Introduction to Reed-Solomon and Berlekamp-Welch

kdkeyser · on Aug 2, 2017

Fun to read, well written, but I am not a big fan of the "oversampling" based explanation, as you start to think about functions on real values that way, while it is really finite field maths that underpins the working of these codes.

Also, Reed Solomon is not a particularly great forward error correcting code. They are optimal as "erasure codes" (i.e, you can lose some data, but the remaining data cannot have changed), but as error correcting codes, LDPC codes / Turbo codes outperform them a lot: e.g. satellite communication (DVB-S2), hard drive error correction all switched to LDPC's.

speleo_engr · on Aug 3, 2017

I thought Reed-Solomon also worked with a mix of erasures and errors? I wasn't aware of a requirement that erasures can't be corrected in the presence of errors unless you have hit the erasure limit for your chosen code.

kdkeyser · on Aug 3, 2017

For an n+k Reed Solomon code, you can recover from k erasures, but only from k/2 errors.

nullc · on Aug 3, 2017

This is inherent. A code can only unambiguously correct errors at half the distance of the code.

Visualize a lattice of possible input words: https://people.xiph.org/~greg/temp/lattice.png lets say that we are using a code where the valid codewords (dark dots) are at least 4 moves apart. If you use this code for error correction, you'll take a received word and move to the nearest codeword, but this is only unambiguous if you correct errors at up to half the distance between any two words.

RS codes are optimal in that they achieve the best possible distance for their size (they are MDS codes).

They may not be what you want to use in some applications because of the computational complexity of decoding with errors, or because the application can make use of list decoding which can be more efficiently achieved with other codes, or because they need different sizes in particular, the symbol size constraint with RS is burdensome for many applications.

The symbol size issue is a particular driver for other choices. Say your HDD codes data with 4-bit symbols but to get good performance you want a code that is a whole sector wide. If you use a 10 bit RS code to code in blocks of 10240 bits, then a single 4-bit symbol error potentially corrupts 20 bits of input.

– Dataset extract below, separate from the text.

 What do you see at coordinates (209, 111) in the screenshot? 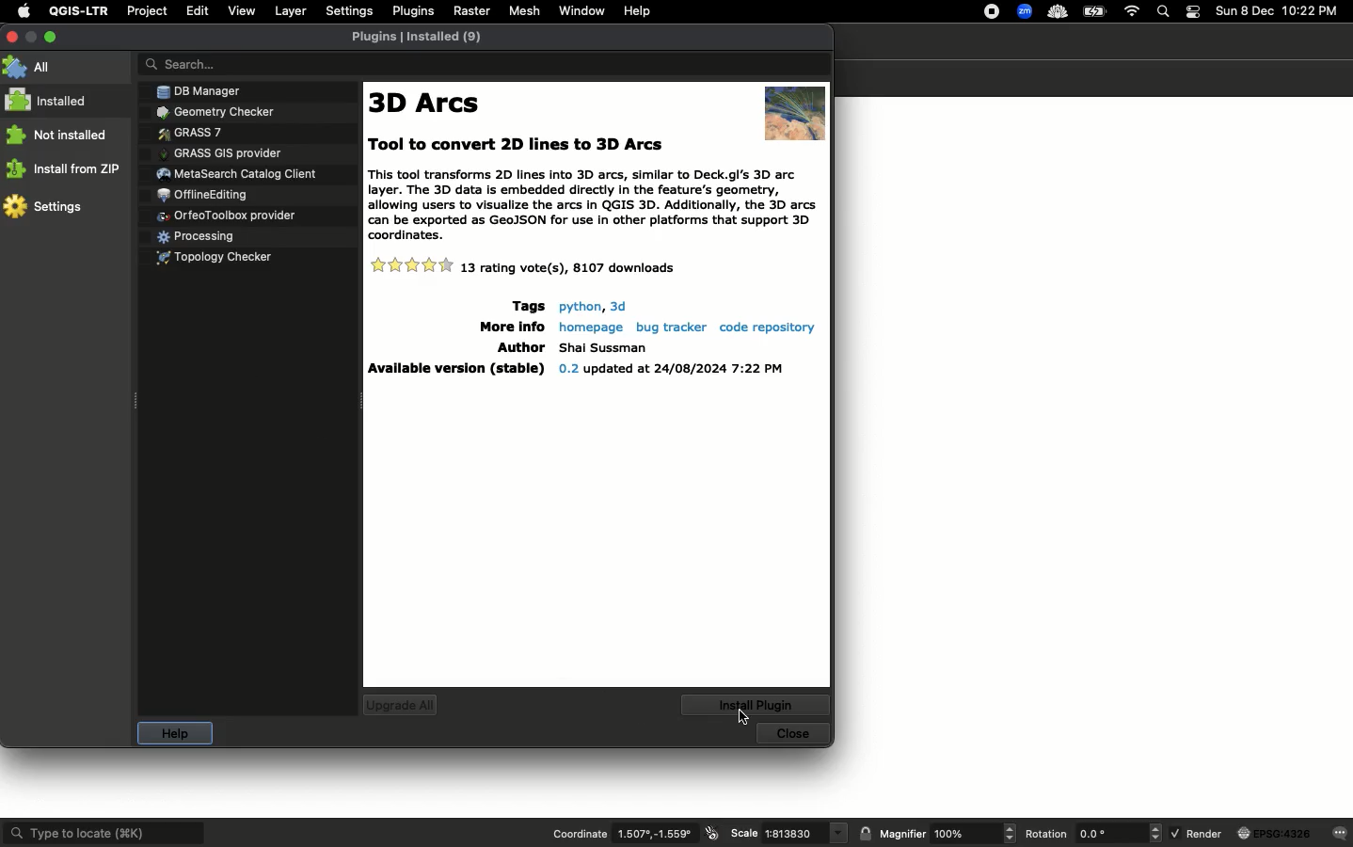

Codes with large input symbols also don't lend themselves well to soft-input. (because instead of propagating around a single 1 or 0 probability you need to propagate around a probability distribution function equal in size to the field). So they're generally much less attractive for noisy channel coding since modems can easily give soft-outputs.

speleo_engr · on Aug 3, 2017

Right, so could you recover from k/2 erasures with k/4 errors?

nullc · on Aug 3, 2017

you can unambiguously recover from floor((k-e)/2) errors in the presence of e erasures.

Tomte · on Aug 3, 2017

Is there somehing akin to parchive that used LDPCs?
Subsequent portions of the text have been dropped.